Q. Now, so you were across the vehicle and looking in from the -- from the driver's door, from the passenger door, right?

A. Correct.

Q. And you obviously have testified here you never got in the vehicle, so you had to be shining your flashlight and looking in from the passenger side, all the way across to the driver's side, right?

A. Okay.

This is where we get into specifics again. I never said I used my flashlight to illuminate the blood.

Q. So you didn't use your flashlight to illuminate any blood; is that true?

A. True.

Q. Okay. So you --

A. Oh, well, gosh. See, you're leading me on again and you're confusing me. I did illuminate -- I used my flashlight to see blood from the outside of the Bronco. The blood inside the Bronco did not become obvious until the sun came up.

I know we have to play this question and answer game thing.

Q. This is not a game. And quit playing. We're not playing.

A. You're playing with me.

Q. Oh, no.

A. You've been playing with me since we started this whole thing.

Q. You can argue all you want, sir.

But I want you to answer this question and tell this jury, you were on the passenger side, you saw the blood; is that what you're telling this jury, on the driver's door?

A. Absolutely. No. 21 and No. 22 is what I saw. Absolutely.
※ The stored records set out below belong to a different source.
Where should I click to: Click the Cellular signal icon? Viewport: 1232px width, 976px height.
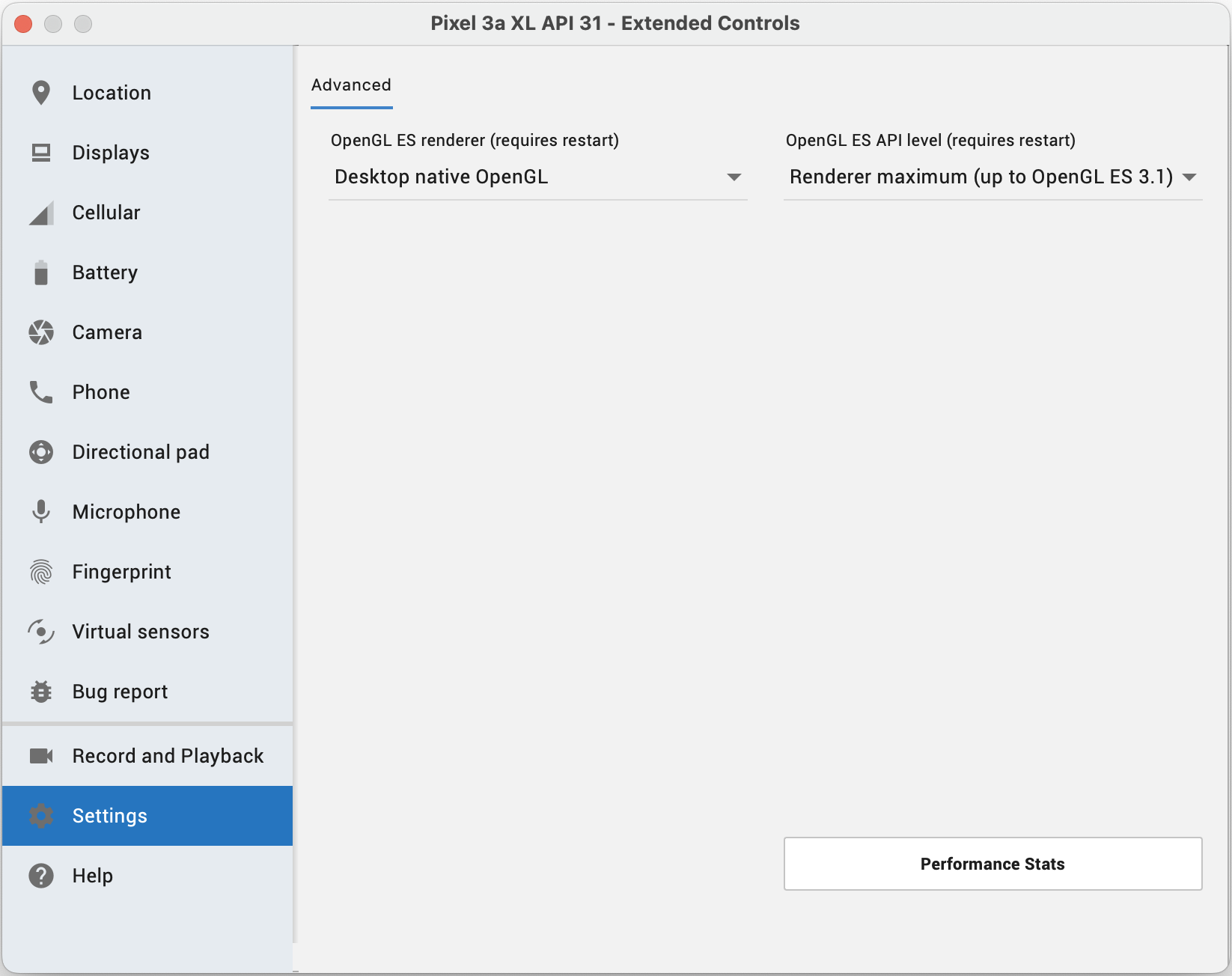point(41,213)
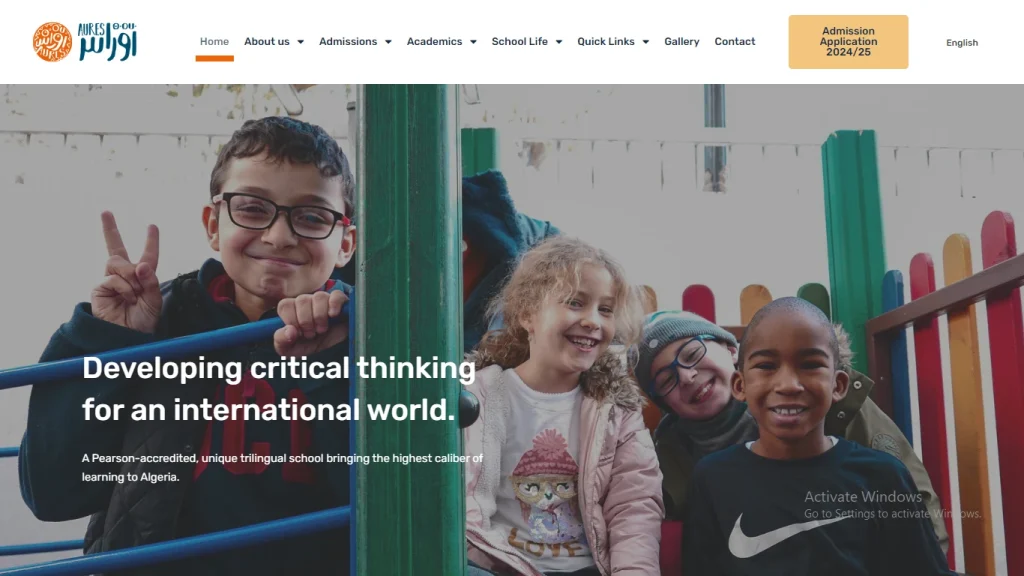
Task: Expand the Admissions dropdown arrow
Action: pyautogui.click(x=388, y=42)
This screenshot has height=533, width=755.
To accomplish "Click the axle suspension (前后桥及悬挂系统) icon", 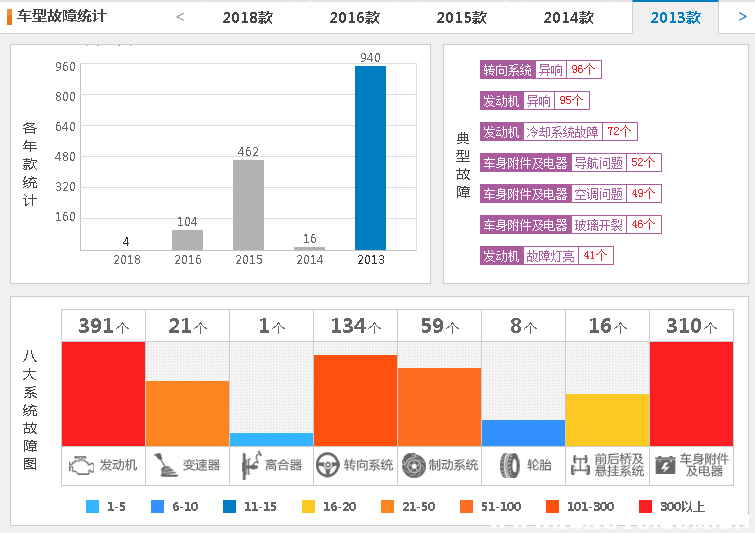I will click(x=579, y=465).
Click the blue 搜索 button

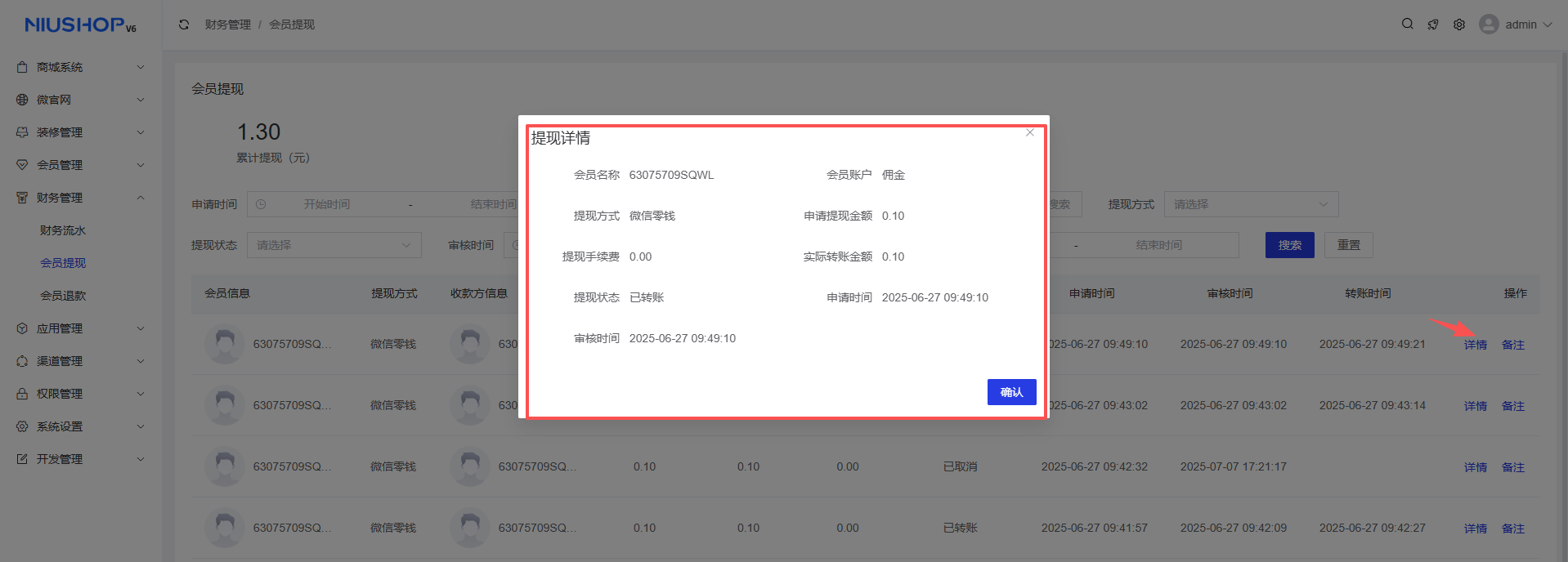1289,245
Q. And you have no doubt about that whatsoever, and you wouldn't lie in this courtroom, right?

A. I would never lie.

Q. Never?

A. Never.

Q. And you, obviously, to see that, had scanned with your eyes, and in your field of vision, the entire front seat on the passenger side, the console, as well as the driver's door, it was all in your field of vision when you made this all important discovery, right?

MR. MEDVENE: Objection, argumentative, compound.

THE COURT: Overruled.

A. Well, I don't know if I discovered it first, but I did see the blood there.

Q. (BY MR. BAKER) And you didn't see any blood on the side of the console at all, did you?

A. On the side of the console, no, I don't remember seeing blood there.

MR. BAKER: Put that photo up.

(Exhibit 170 displayed.)

A. Right, No. 30, that's the one I was talking about. I don't remember seeing that there.

Q. You were sure looking for blood after you made this discovery on the passenger door that you say you made. You were looking for blood.

You didn't see one bit of blood on the console, did you, sir?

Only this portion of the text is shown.